> TASK PROMPT: Give the lines below again exactly, starting with the line that holds "of Stock Market" and going on through the line that holds "питчинги (48, 176)".

> MATERIAL PROVIDED:
----
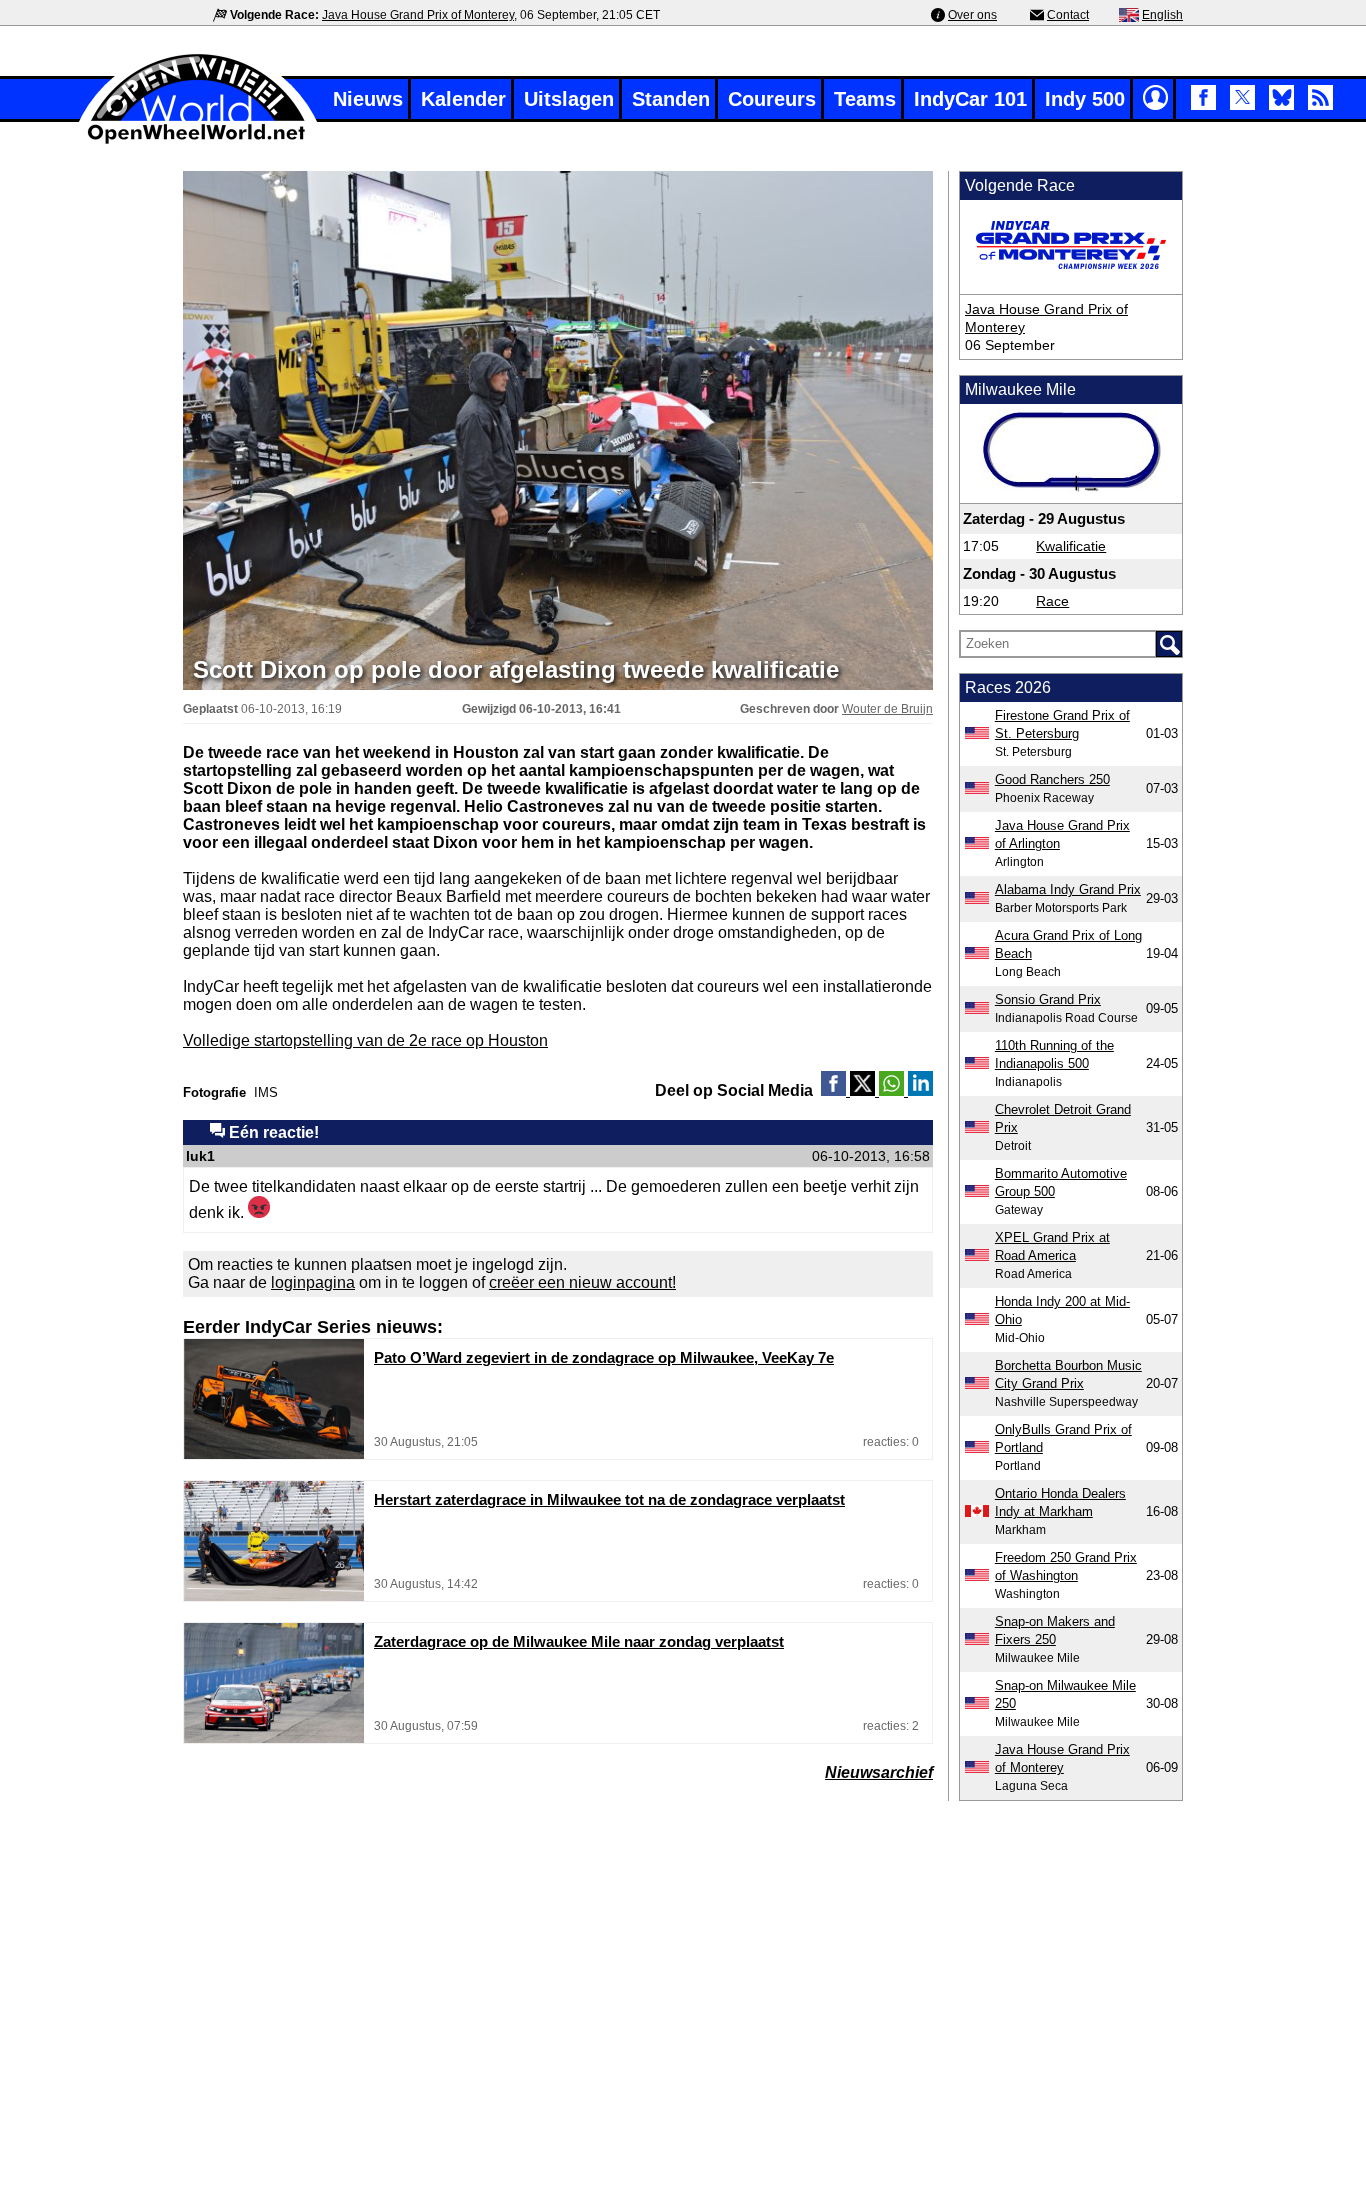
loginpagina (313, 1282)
----
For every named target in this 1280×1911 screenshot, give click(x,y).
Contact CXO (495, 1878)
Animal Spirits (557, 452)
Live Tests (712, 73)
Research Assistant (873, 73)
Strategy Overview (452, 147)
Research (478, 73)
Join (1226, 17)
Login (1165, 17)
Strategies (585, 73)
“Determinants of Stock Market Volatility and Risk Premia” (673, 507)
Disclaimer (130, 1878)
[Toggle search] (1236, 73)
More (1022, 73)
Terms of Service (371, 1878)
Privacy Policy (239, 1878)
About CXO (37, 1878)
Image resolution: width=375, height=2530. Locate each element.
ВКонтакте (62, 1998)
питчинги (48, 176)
----
> EXPECTED OUTPUT:
“Determinants of Stock Market Volatility and Risk Premia” (673, 507)
Disclaimer (130, 1878)
[Toggle search] (1236, 73)
More (1022, 73)
Terms of Service (371, 1878)
Privacy Policy (239, 1878)
About CXO (37, 1878)
Image resolution: width=375, height=2530. Locate each element.
ВКонтакте (62, 1998)
питчинги (48, 176)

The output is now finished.